Example 1: Updating an ECS Service via CLI

When a new image is pushed to ECR, the ECS service must be notified to pull the latest version.

  1. Tag the image: docker tag my-app:latest <account_id>.dkr.ecr.<region>.amazonaws.com/my-repo:v2
  2. Push to ECR: docker push <account_id>.dkr.ecr.<region>.amazonaws.com/my-repo:v2
  3. Update Service:
bash
aws ecs update-service --cluster my-cluster --service my-service --force-new-deployment

[!NOTE] The --force-new-deployment flag triggers a new rollout even if the task definition hasn't changed, ensuring the latest image tag is pulled.
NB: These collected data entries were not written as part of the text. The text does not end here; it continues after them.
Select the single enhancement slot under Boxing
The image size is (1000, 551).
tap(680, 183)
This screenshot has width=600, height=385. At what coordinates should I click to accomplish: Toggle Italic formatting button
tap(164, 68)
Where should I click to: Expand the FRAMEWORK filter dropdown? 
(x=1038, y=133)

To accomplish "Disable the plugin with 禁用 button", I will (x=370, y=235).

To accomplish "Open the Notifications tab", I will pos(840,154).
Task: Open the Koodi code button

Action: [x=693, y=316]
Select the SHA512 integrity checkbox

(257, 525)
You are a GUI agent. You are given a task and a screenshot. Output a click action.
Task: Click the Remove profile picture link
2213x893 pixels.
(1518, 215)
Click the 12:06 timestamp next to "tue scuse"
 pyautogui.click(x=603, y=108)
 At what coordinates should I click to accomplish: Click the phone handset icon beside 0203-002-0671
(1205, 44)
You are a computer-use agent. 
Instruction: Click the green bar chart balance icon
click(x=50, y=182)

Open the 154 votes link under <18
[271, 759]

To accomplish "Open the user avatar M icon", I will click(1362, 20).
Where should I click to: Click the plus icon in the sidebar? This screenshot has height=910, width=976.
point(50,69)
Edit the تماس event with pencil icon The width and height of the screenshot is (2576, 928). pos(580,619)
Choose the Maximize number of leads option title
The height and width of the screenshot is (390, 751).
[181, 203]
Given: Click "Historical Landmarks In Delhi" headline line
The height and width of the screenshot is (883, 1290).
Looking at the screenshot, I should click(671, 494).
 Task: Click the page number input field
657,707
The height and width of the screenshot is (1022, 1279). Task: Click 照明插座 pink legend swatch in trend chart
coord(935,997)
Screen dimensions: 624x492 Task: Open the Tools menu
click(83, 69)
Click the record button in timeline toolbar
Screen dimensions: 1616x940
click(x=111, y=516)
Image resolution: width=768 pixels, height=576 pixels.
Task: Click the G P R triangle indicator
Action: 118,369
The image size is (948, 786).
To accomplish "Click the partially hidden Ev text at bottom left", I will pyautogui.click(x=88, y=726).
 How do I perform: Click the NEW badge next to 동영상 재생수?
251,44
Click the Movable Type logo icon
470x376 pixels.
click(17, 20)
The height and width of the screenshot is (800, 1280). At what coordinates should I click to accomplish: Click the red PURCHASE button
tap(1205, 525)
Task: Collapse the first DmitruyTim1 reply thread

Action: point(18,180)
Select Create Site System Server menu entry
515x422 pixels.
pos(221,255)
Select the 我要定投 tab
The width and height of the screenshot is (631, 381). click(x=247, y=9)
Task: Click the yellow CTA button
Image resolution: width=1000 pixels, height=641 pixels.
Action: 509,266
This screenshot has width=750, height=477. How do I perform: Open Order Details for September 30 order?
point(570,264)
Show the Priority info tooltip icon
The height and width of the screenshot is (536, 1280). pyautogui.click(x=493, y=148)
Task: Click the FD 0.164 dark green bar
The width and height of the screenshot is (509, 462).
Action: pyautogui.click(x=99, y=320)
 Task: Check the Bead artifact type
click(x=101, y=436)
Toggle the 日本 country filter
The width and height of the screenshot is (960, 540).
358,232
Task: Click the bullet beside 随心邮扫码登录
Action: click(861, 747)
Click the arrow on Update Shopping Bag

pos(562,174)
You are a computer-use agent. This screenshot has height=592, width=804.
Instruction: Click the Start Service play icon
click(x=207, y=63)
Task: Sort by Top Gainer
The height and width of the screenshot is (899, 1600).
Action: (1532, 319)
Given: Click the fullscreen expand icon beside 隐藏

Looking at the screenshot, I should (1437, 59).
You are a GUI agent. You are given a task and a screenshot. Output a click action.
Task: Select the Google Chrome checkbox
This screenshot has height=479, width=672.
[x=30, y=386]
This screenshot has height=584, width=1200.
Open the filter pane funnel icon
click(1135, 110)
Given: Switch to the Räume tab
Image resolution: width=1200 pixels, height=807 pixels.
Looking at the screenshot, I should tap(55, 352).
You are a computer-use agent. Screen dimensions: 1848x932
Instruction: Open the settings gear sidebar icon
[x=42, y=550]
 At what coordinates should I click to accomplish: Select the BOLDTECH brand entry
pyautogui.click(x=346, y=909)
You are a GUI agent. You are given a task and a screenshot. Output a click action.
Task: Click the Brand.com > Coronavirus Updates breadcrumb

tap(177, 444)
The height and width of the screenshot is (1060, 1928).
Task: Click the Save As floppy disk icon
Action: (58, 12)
Example 2: Configuring EFS for EKS Pods

To provide persistent storage for a stateful app (like a database or CMS) on EKS:

  1. Create EFS File System: Via the EFS console or CLI.
  2. Install CSI Driver: Install the Amazon EFS CSI (Container Storage Interface) driver in the EKS cluster.
  3. Create StorageClass: Define a Kubernetes StorageClass that points to EFS.
  4. Claim Storage: Use a PersistentVolumeClaim (PVC) in your Pod manifest to request space on EFS.

Checkpoint Questions

  1. Which AWS service would you use to automatically scan container images in ECR for software vulnerabilities?
  2. What is the main difference between an ECS "Task" and an EKS "Pod"?
  3. A team needs a shared file system that thousands of EC2 instances and ECS containers can access concurrently. Which service is best suited for this?
  4. True or False: Amazon GuardDuty automatically enables EKS control plane logging in CloudWatch when it starts monitoring a cluster.
  5. How does the "Principle of Least Privilege" apply to ECS Task Roles versus EC2 Instance Roles?
Click to see answers
  1. Amazon Inspector (specifically its container scanning feature).
  2. They are functionally similar as the smallest deployable unit, but a Task is AWS-native (JSON definition), while a Pod is the Kubernetes standard (YAML/Manifest).
  3. Amazon EFS (Elastic File System).
  4. False. GuardDuty consumes the logs, but it does not manage the logging configuration or make them viewable in your account if you haven't enabled them.
  5. Task Roles ensure that permissions are restricted to the specific container application, whereas Instance Roles grant permissions to every container running on that host.